Minority leader Michel expressed little surprise about the election-year mood.

''It's frustrating for the Speaker, who sees the President being able to fare so well'' in the public eye, Michel said. ''That's been so frustrating for Tip - that someone he sees as a Hollywood actor can in this serious business of legislation have such a command over the flow of events.''

In fact, neither party has taken clear control of lawmaking in recent weeks. O'Neill has made his speaker's post into a platform for dispensing the Democratic viewpoint, the White House has kept a relatively low profile, except in key areas such as Central America, and the GOP Senate has steered an independent course, as members keep a watch on their own reelection campaigns.

In one clear sign of senatorial wariness, the upper chamber rebuked the President for appointing the controversial Anne Burford, former chief of the Environmental Protection Agency, to an advisory council. The GOP-led Senate beat even the House Democrats to the punch on that issue.

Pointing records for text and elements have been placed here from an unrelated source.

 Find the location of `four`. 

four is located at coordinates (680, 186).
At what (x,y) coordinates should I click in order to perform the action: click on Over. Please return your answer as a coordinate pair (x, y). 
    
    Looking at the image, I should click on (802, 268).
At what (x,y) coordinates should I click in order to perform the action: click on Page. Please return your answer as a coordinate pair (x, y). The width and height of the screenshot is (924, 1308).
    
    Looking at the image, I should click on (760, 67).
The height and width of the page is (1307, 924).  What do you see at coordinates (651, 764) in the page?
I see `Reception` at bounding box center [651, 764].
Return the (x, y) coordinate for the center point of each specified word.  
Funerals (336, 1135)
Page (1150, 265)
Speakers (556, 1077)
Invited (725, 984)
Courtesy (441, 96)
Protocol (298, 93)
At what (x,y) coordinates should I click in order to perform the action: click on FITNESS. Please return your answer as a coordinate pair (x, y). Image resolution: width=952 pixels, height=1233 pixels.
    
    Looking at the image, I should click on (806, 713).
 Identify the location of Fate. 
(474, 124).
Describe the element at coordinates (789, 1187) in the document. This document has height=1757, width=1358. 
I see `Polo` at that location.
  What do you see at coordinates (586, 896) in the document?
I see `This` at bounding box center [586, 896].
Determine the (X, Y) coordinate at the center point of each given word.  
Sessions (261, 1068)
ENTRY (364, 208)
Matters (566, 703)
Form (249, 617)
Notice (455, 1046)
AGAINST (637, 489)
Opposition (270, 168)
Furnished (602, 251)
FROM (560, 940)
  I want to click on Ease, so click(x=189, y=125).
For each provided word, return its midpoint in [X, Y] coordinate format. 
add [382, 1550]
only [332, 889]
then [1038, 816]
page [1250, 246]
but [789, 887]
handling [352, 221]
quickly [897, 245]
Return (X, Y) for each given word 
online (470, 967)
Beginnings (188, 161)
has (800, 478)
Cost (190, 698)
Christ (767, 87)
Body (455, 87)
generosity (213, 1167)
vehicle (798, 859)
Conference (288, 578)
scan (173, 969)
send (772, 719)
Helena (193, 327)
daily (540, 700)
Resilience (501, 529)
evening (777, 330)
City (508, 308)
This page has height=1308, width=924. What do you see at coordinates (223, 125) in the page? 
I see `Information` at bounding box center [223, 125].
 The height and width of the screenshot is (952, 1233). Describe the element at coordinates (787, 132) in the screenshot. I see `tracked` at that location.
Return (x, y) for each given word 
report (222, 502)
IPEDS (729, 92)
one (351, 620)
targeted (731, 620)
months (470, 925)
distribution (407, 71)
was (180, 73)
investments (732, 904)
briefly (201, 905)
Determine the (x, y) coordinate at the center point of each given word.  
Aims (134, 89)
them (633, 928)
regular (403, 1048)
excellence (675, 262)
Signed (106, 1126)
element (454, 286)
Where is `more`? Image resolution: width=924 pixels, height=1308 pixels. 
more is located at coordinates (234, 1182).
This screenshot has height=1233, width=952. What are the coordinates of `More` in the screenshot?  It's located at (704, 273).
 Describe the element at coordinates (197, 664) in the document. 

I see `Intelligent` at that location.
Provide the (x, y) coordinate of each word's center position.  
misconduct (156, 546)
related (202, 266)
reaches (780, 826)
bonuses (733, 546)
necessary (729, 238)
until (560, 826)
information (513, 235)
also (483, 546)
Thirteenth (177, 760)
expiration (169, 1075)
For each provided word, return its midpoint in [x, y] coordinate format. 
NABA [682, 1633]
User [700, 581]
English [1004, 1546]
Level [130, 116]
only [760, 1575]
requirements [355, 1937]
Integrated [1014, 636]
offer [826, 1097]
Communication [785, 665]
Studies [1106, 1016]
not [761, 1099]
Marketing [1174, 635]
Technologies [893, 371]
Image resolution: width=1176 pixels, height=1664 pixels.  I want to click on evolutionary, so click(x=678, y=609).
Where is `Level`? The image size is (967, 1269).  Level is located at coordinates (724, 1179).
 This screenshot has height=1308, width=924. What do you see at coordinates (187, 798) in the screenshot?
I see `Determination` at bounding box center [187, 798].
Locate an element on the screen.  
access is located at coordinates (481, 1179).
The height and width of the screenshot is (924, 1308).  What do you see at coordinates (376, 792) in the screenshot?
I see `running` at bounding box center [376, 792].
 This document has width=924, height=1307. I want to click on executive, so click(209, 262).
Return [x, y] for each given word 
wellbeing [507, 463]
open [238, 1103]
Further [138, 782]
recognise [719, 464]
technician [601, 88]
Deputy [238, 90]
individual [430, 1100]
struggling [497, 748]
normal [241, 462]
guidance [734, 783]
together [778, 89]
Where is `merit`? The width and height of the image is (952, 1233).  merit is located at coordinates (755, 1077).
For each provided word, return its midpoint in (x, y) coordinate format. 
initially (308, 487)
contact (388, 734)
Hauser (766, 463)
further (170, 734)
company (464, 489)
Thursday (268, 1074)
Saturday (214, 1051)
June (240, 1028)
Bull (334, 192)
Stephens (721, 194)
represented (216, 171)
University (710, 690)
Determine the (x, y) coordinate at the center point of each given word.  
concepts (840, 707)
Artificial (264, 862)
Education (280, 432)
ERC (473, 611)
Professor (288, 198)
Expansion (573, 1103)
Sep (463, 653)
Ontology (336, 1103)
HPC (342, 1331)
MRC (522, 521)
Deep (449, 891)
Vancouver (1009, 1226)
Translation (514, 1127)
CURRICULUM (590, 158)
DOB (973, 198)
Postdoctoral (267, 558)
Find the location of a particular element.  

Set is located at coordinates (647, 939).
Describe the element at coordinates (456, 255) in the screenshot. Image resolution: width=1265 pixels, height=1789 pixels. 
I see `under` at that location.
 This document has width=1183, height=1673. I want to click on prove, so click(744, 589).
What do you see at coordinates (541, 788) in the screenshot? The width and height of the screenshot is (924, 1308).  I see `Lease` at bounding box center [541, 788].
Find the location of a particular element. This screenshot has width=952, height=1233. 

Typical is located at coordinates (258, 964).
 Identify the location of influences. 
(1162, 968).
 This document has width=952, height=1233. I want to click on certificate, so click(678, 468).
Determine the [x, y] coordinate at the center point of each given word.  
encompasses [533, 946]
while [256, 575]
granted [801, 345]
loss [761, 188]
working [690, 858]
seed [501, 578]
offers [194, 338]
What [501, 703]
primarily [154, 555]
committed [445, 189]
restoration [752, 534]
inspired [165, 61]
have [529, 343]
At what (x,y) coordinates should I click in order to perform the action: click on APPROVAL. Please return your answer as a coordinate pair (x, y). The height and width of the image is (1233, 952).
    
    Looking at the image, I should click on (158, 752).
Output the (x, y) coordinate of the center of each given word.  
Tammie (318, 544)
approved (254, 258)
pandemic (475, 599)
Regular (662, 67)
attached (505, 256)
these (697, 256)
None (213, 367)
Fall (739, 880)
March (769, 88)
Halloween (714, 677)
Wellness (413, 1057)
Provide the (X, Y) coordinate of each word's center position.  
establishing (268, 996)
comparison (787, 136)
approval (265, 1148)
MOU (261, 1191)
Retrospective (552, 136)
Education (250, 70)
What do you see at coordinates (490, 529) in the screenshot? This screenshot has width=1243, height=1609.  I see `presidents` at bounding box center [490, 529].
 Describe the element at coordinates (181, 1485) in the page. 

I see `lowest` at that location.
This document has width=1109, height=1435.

But there have been defeats, victories, and compromises for all the major participants on Capitol Hill in recent weeks.

Among the top issues:

Central America. The Reagan administration has failed to persuade Congress to vote more money for covert operations opposing the leftist government of Nicaragua. But neither would the House go along with O'Neill, who declared he was ''frightened'' by the military buildup in the region and wanted to deny any more funds this year.

The lawmakers moved to the safe middle ground by granting $70 million more for military aid to El Salvador, where the recently elected government is fighting leftist guerrillas.

Toxic waste cleanup. Nearly every area of the country has some hazardous waste site, and the House moved last week to raise $10.2 billion from 1986 to 1990 to clean up an estimated 546 of these dumps. Despite the high cost, the legislation has such broad interest that final passage by both houses of some increase in the Superfund for toxic cleanup can be expected, especially with elections so close.

Religion and schools. Although Congress has denied school prayer supporters a constitutional amendment, it has given them a consolation prize in the form of the ''equal access'' law. The measure allows student religious groups to use school buildings after school hours, just as secular groups can use the facilities.

Defense spending. House and Senate leaders appear hung up indefinitely on the gigantic defense authorization bill for 1985, with the White House holding out for $299 billion and the Democratic House standing pat on a position for a few billion dollars less. The two sides will have only the few weeks after Labor Day and before adjournment in early October to resolve the dispute.